給与計算や年末調整業務などをお願いしている場合、委託先の社労士や税理士に対し、企業側に「監督義務」が発生し、覚書等を締結する必要も出てきます。(再委託、再々委託がある場合はそれぞれに対し、監督義務が発生しますので、注意が必要です。)
社労士や税理士の先生自身も漏えい事故のリスクを懸念し、マイナンバー関連の受託に慎重になっている方もいらっしゃるようです。
場合によっては、自社での管理を勧める先生もいらっしゃるとききます。今後の方針について、事前に先生に確認しておくことが重要です。
給与業務で「カスタマイズやオーダーで開発したシステムを利用している」場合、注意すべきことは何でしょうか?

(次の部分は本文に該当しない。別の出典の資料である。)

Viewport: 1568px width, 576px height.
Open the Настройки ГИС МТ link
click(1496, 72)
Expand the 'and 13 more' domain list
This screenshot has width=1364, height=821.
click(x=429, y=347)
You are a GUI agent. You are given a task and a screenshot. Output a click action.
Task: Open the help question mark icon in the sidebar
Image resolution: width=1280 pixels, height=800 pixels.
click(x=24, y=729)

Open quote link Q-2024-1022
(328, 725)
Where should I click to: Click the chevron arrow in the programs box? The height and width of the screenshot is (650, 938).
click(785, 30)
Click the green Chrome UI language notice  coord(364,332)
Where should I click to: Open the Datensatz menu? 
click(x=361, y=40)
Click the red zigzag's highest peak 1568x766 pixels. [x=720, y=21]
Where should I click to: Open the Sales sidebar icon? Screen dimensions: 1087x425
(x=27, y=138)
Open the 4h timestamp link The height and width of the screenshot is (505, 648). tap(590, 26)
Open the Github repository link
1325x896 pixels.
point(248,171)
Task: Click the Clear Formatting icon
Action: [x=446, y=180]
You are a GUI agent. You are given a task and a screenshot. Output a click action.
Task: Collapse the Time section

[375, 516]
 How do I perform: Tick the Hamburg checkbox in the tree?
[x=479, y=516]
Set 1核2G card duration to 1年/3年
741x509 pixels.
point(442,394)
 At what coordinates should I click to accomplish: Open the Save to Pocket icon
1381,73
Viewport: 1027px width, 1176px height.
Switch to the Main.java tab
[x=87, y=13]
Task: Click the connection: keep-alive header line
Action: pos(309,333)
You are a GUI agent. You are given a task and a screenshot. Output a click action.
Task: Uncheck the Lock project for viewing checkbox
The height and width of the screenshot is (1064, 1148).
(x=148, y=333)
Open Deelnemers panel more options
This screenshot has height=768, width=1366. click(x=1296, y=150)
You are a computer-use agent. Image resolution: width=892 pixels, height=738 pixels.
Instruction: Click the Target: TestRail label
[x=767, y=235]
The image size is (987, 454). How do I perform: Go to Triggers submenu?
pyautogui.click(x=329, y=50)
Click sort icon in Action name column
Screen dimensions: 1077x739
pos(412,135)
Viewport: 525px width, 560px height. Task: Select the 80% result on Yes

給与システムをカスタマイズしていたり、オーダー開発していたりする場合、少しの変更を加えるだけでも、納期が長くかかる、費用面が高額になる、といったことが多々あります。
アクセス制限・ログ管理などへの対応や、今後も順次追加になるであろう、出力帳票への対応などマイナンバー制度が開始されるまでも、その後も対応すべきことは続きます。マイナンバー対応でSEなど技術者が不足することが懸念されていますので、なるべく早めに、開発元に問い合わせ、スケジュール確認や予算確保をされることをお勧めします。
給与業務で「市販のパッケージソフトを利用している」場合、注意すべきことは何でしょうか?
市販パッケージソフトの中には、アクセス制限を付与したり、操作履歴(ログ)管理を行う機能を持っていないものが多くあります。これではガイドラインの「技術的安全管理措置」を満たすことができません。
また、たいていの市販パッケージソフトは、保守契約内でマイナンバーに対応した最新版にバージョンアップ可能なケースが多いですが、サポートが終了している古いパッケージを継続利用している場合は、製品を買い直す必要があります。自社で利用しているものが、どのような状態なのか、あらかじめ確認をしておく必要があります。
平成28年1月以降、健康保険や厚生年金、源泉徴収の手続きなどで従業員のマイナンバーを記載する必要がでてきます。
自社の給与業務を上記のポイントと照らし合わせ、早めに準備をはじめることをおすすめします。